### [Recorded information]

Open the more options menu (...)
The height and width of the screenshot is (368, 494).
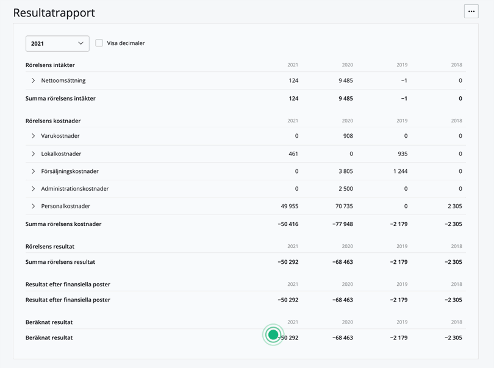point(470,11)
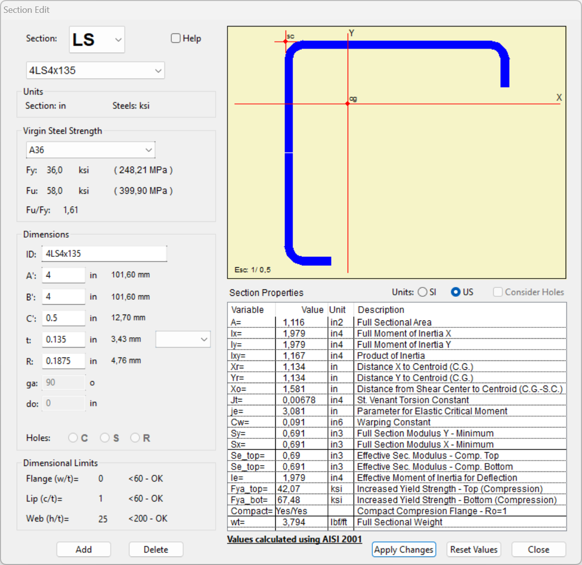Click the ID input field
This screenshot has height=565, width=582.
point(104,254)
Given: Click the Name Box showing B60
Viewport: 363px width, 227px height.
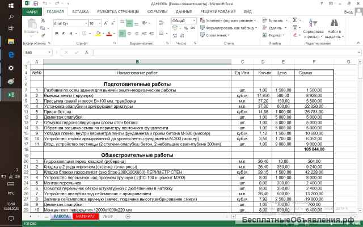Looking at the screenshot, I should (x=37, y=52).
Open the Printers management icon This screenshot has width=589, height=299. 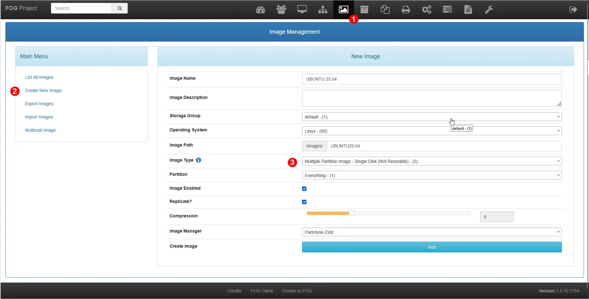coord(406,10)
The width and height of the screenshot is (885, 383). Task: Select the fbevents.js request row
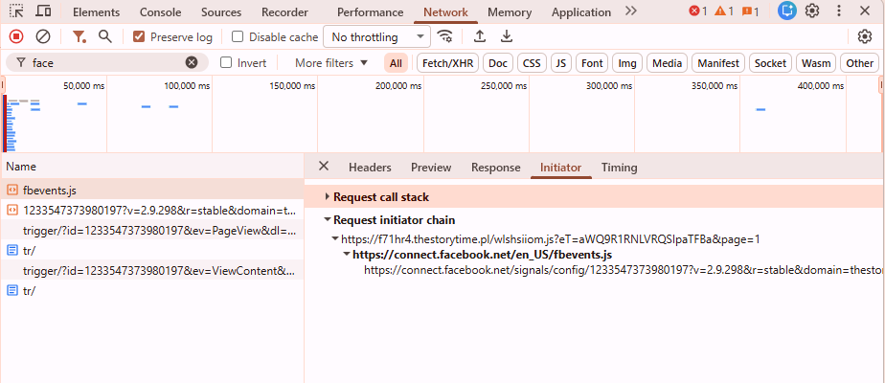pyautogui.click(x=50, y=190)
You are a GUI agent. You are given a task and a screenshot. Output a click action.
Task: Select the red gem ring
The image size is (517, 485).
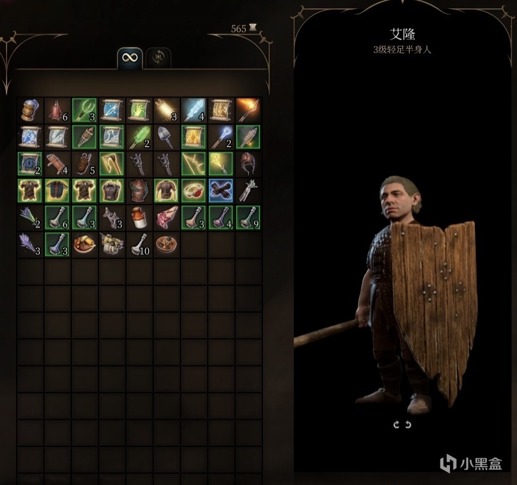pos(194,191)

### [Task description]
Can you swap "Select" for "Choose" in the items above, from the line containing "The width and" through the end, with everything else unchanged and the pictures left out?

### [The result]
The width and height of the screenshot is (885, 383). Task: Choose the fbevents.js request row
pyautogui.click(x=50, y=190)
You are a GUI agent. You are given a task and a screenshot. Output a click action.
Task: Choose the red gem ring
The image size is (517, 485).
pos(194,191)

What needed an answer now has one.